----- Dataset extract -----

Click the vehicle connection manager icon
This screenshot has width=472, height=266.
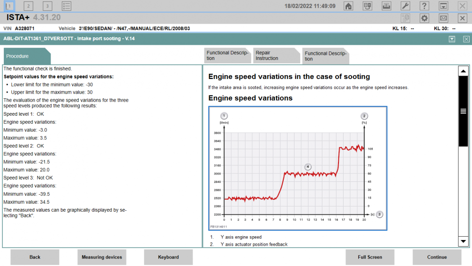point(367,6)
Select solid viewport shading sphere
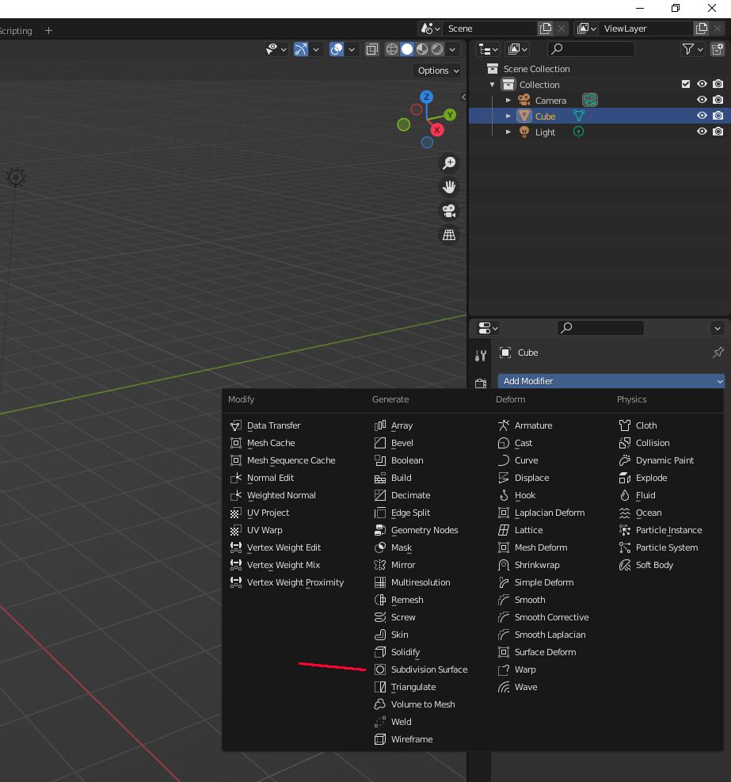Image resolution: width=731 pixels, height=782 pixels. pos(407,49)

-----

> [What you need to do]: Every line of the data above is to be set down exactly; the pictures are not.

> [Task result]:
Click the vehicle connection manager icon
This screenshot has width=472, height=266.
point(367,6)
Select solid viewport shading sphere
Image resolution: width=731 pixels, height=782 pixels. pos(407,49)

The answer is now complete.